- **Prompt**
Please answer from the post on busyness below: what three kinds of laziness did the meditation teacher describe?
======== Passage shown ========
Jan 14 2010 Published by under posts,quotes

Chris Guillebeau gets it right again:

In a group project, a person who freaks out about being busy will stall, defer, and generally keep everyone else waiting on them. They use busyness as an excuse for poor performance. Sometimes it’s faster to put this person in a room by themselves and let them whine while you do their job for them.

A person in control of being busy will keep the project moving forward at all costs. They like deadlines, direct communication, and tough assignments. That’s the kind of person you want on your team. If you’re serving on someone else’s team, that’s the kind of person you should be.

via The Art of Non-Conformity » “I’ve Just Been So Busy Lately”.

In a meditation class once I learned about how the word in Buddhist texts often translated as “laziness” doesn’t have the same connotations in the original as it does to our ears.  According to the teacher, there are really three kinds of laziness: laziness of laziness, which is the kind we think of when we think of laziness; laziness of discouragement, which is the kind where we “don’t bother because it will never work anyway”; and laziness of busyness, which is the kind where we just can’t get to the real work because this email and this conversation and this phone call and this blog post just won’t wait.
======== Listed records ========
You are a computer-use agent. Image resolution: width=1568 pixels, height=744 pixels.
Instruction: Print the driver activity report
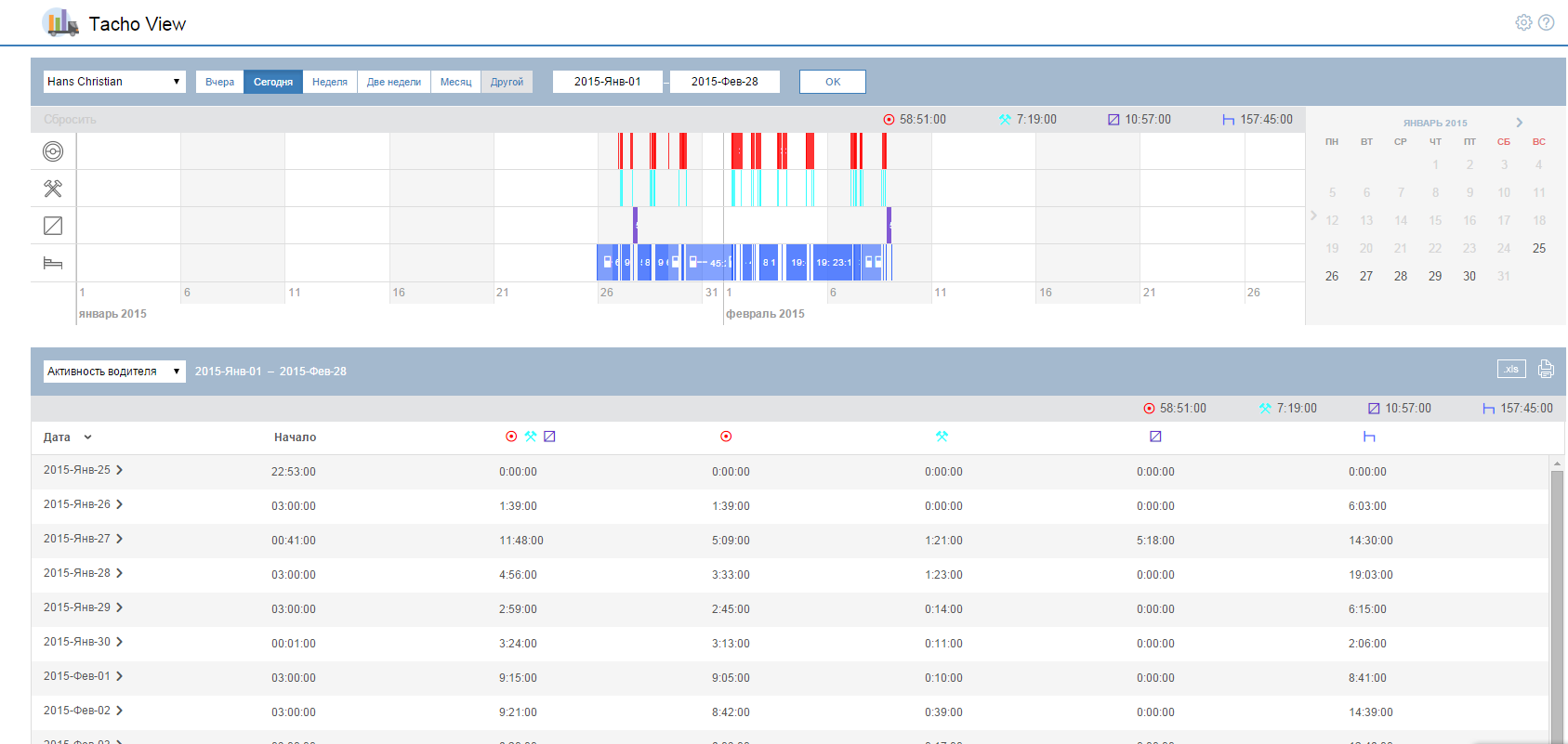pos(1546,369)
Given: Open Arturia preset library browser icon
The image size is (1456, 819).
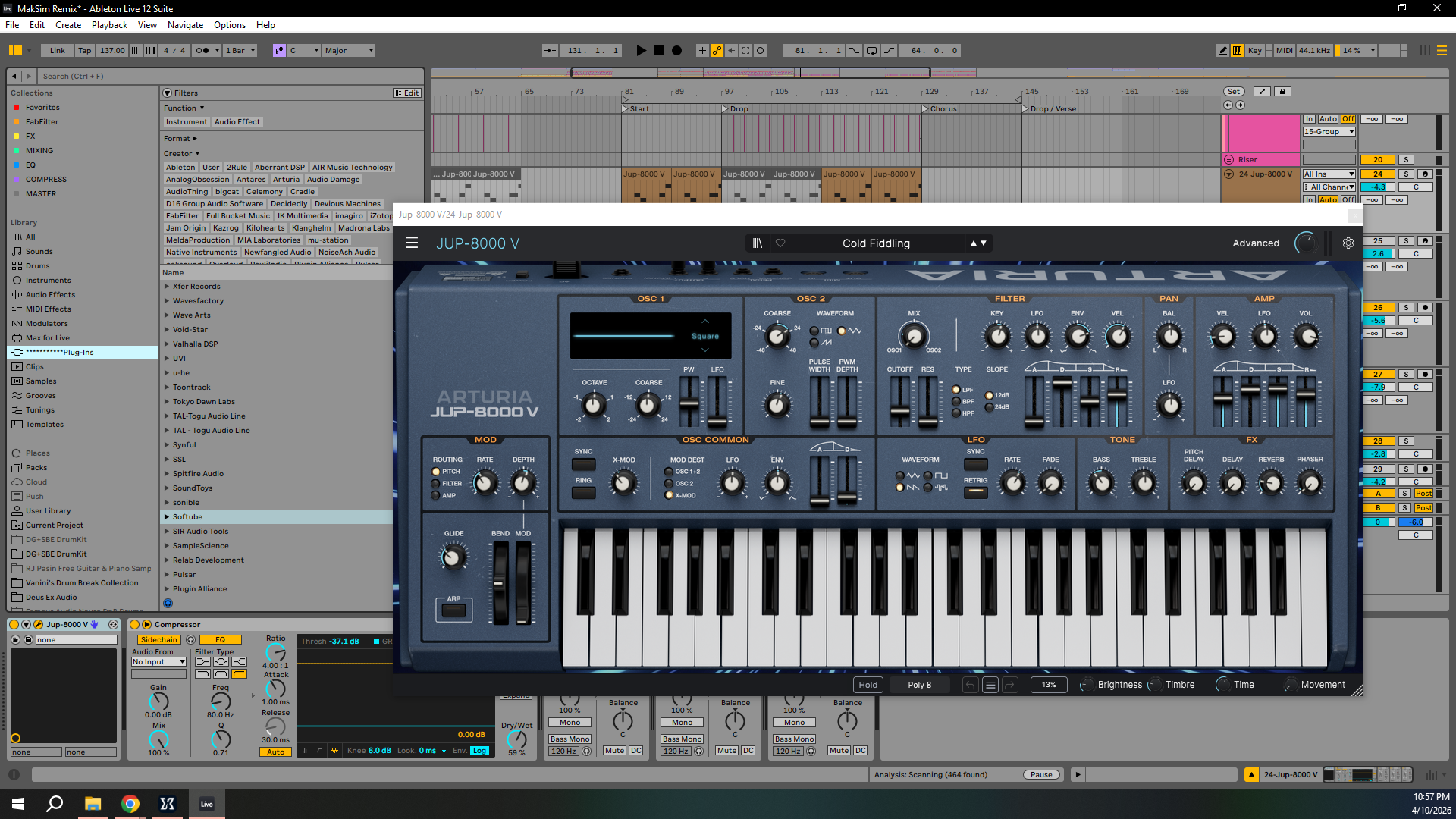Looking at the screenshot, I should (757, 243).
========
- **Exercise answer**
Laziness of laziness, laziness of discouragement, and laziness of busyness.